Angiotensin-Converting Enzyme (ACE2)
used as the receptor for the SARS-CoV-2 spike protein in the human host cell
Transmembrane Protease Serine 2 (TMPRSS2)
present in human cell membrane and participates in viral spike protein priming
The viral particle can stay for about 1 hour in the air. Viral particles suspended in the air may get into the nasal cavity, then the virus will migrate towards the lungs. So wearing your mask is highly important to prevent getting infected with the virus. The viral particles can stay on surfaces for about 1-10 hours. Washing hands with soap and water, and the use of sanitizers will help to prevent contracting the virus. Social distancing, keeping a safe distance of 6 feet or approximately 2 meters, is also an important strategy to curb further spread of the virus. Incubation period for SARS-CoV-2 is about 14 days upon infection.

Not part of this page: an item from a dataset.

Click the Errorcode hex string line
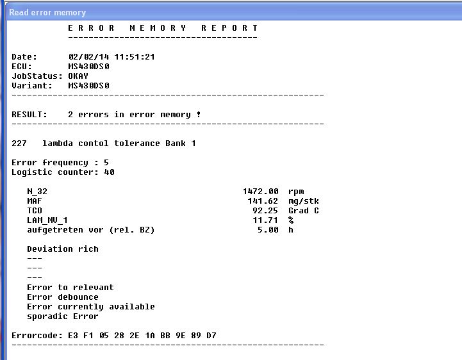The image size is (462, 360). pos(114,336)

The SARS-CoV-2 whole genome sequence was published in January 13, 2020 at the NCBI Database. The whole genome sequence of SARS-CoV-2 is about 29,903 nucleotide bases. The genome has 14 Open Reading Frames (ORFs) which encodes for 27 proteins. Scientists identified 380 polymorphic amino acids between SARS-CoV-2 and SARS-related viruses.

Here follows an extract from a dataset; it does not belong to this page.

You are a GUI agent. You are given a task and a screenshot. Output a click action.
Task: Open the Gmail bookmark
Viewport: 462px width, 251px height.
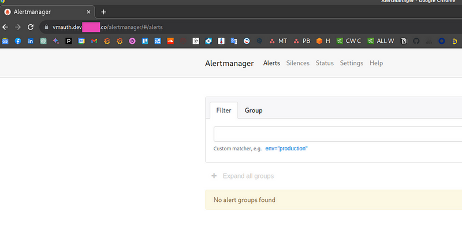94,41
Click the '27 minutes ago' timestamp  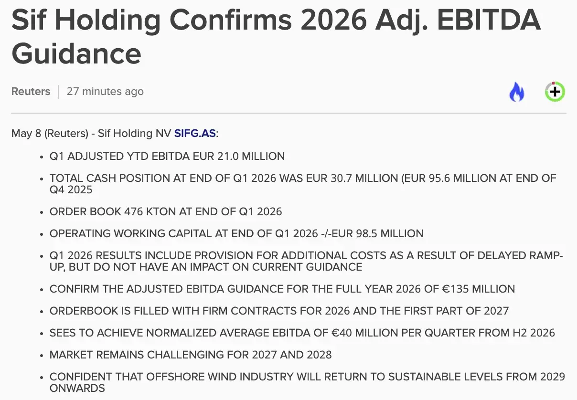[105, 91]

Structural proteins such as the membrane protein (M), envelope protein (E), nucleocapsid (N), and spike protein (S) are highly conserved in the coronaviruses. Accessory proteins such as helices (H), RNA-dependent RNA polymerase (RdRp), papain-like protease (PL), and 3-chymotrypsin-like protease (3CL), involved in viral gene expression are highly specific between the groups.

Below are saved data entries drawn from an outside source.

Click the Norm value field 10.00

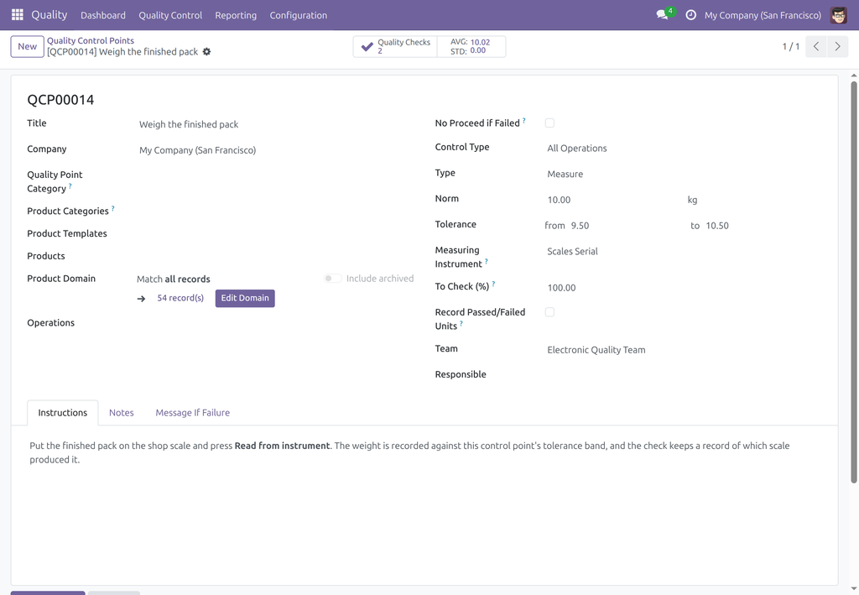point(612,200)
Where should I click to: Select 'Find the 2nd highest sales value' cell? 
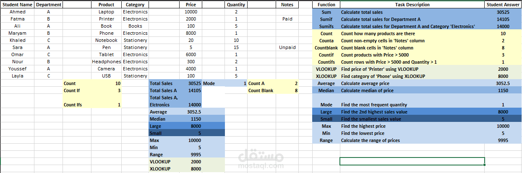[412, 112]
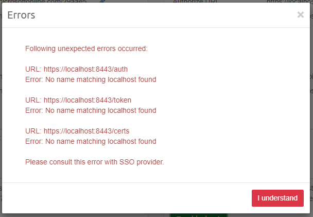Click the Errors dialog title
The height and width of the screenshot is (217, 313).
click(21, 15)
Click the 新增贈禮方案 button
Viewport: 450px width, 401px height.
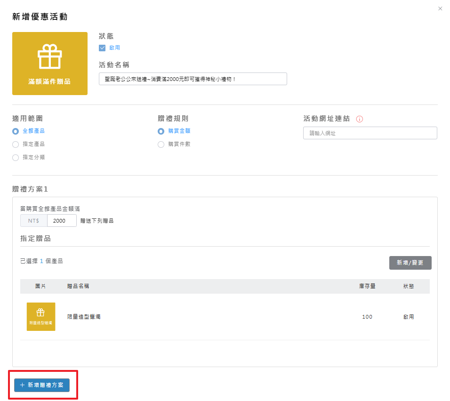tap(42, 385)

SARS-CoV-2 Evolutionary Relationship With Bat SARS-CoV
Genomic analyses using five different genomes of SARS-related viruses, SARS-CoV, and MERS suggested that SARS-CoV-2 is highly related to bat SARS-CoV. Some scientists also speculated that SARS-CoV-2 could probably be a recombinant strain from different coronaviruses.
SARS-CoV-2 Nucleotide Sequence Homology with Other Coronaviruses
Common Cold CoV
Taxonomy of A New Virus
The International Committee on Taxonomy of Viruses (ICTV) is responsible in naming newly described viruses, while the WHO is the authority in naming the associated disease caused by a particular viral strain.
Polymorphic regions between reported and newly discovered strains are analyzed by pairwise alignment in the PAirwise Sequence Comparison (PASC) software in order to establish a clear demarcation between species, genus, and sub-family levels.
Coronaviruses and other related viral strains are commonly named using their genome sequences. Some scientists argued that SARS-CoV-2 is not consistent with the disease name, Coronavirus Disease 2019, designated by the WHO. The viral name SARS-CoV-2 was assigned by the Coronavirus Study Group of the International Committee on Taxonomy of Viruses. A group of scientists from China later suggested a new terminology to be used to refer to the causative agent of COVID-19 as Human Coronavirus 2019 (HCoV-19).
Virus Controversial Names
The WHO has pointed out controversial names given to some viruses which invokes concerns from people directly associated with the disease. The Spanish Flu, Creutzfeldt-Jacob Disease, Middle East Respiratory Syndrome, and Japanese Encephalitis to name a few can draw some negative association to certain ethnicities or nation. These kind of names should be avoided according to the International Classification of Diseases (ICD) who is the authority in establishing the taxonomic classification of new viruses.
Best Practices in Naming New Viruses
To harmonize the virus taxonomy, expert virologists recommend the use of computational approach which uses a single criterion, the whole genome sequence of the virus. DivErsity pArtitioning by hieRarchical Clustering-based analyses (DEmARC) is an open-source online tool that caters for the analysis of viral genome sequences.